Wlada Kolosowa begleitet in ihrem Roman Fliegende Hunde die beiden besten Freundinnen Lena und Oksana bei ihrem tristen Alltag in einem öden wie perspektivlosen russischen Vorort. Während Lena mit ihren Modelmaßen den Absprung schafft und als Model nach China geschickt wird, bleibt Oksana zurück und gleitet immer weiter ab in das Internet-Forum einer Magersuchtsbewegung, weil sie sich zu dick findet. Beide Mädchen scheinen sich in die Extreme zu flüchten, was daran liegen mag, dass ihnen ein echtes Vorbild fehlt. Die Trennung stellt die Freundschaft auf die Probe und in der Abwesenheit der anderen, muss sich jede nun selbst beweisen.
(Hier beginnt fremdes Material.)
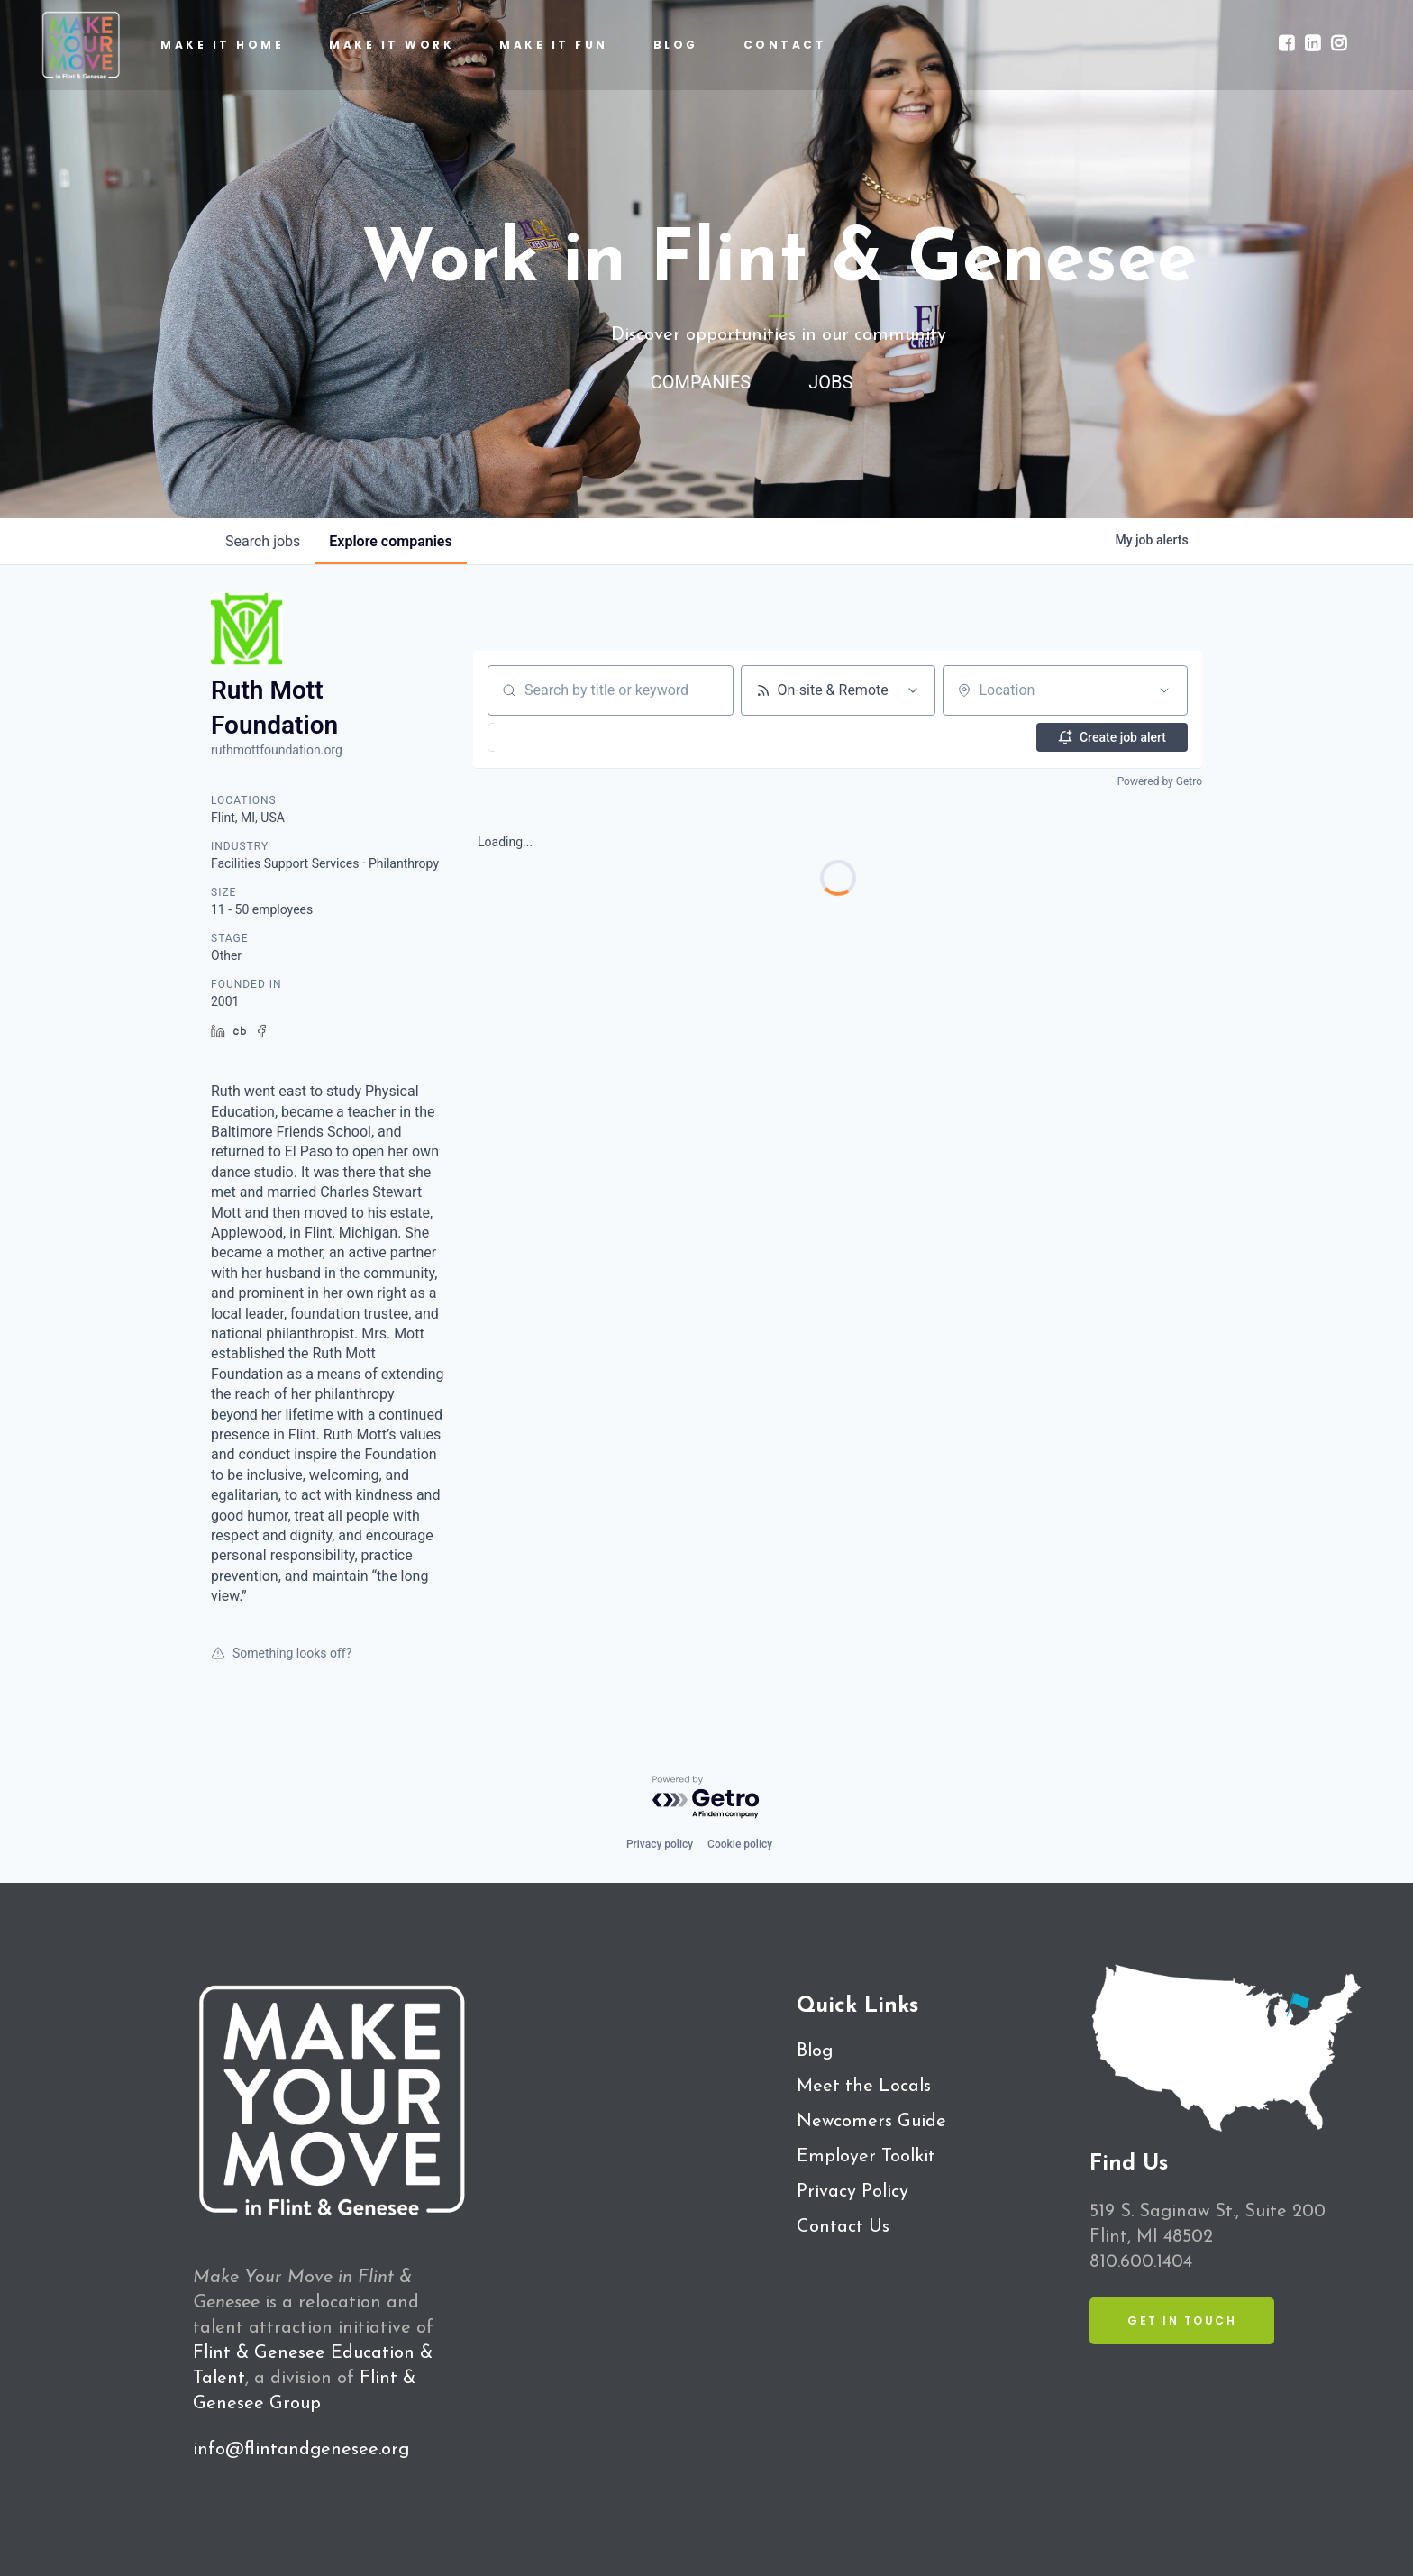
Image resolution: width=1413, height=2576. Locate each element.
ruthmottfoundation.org (276, 750)
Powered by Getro (1159, 781)
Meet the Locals (864, 2087)
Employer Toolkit (866, 2157)
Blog (815, 2051)
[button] (537, 737)
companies (390, 541)
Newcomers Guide (871, 2122)
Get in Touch (1181, 2320)
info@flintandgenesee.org (301, 2450)
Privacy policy (659, 1844)
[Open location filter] (1164, 690)
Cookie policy (739, 1844)
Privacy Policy (852, 2192)
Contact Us (843, 2227)
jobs (262, 541)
Es geht um die Generation Putin, mit ihrer aggressiven Homophobie, die grausamen Zeiten der Leningrad-Blockade, aber auch die Schattenseiten der Globalisierung, die die Frau als Objekt degradiert und ein ungesundes Körperempfinden propagiert. Kolosowa versteht es, alle diese Themen zu einem großen Ganzen zu verstricken. Fast ein bisschen komisch ist es, wenn sie vom unprätentiösen Leben eines Models in China, das dort wie Ware gehandelt wird, berichtet. Dann wiederum gelingt Kolosowa mit intensiven Schilderungen der Leningrad-Diät, die in einem Magersuchts-Forum gefeiert wird, zu schockieren. Sie beschreibt hier zwei von vielen Teenagerleben, die in ärmlichen Verhältnissen abseits von den modernen Großstädten in Russland aufwachsen. In einem grandios bissigen Ton erzählt Kolosowa vom Aushalten, Loslassen und Zurückbleiben. Wer, wie ich eine Schwäche für den Female Underdog hat, der trifft hier zwei ganz außergewöhnliche Exemplare.
Lieben Dank an den Verlag für die Bereitstellungs eines Rezensionsexemplars!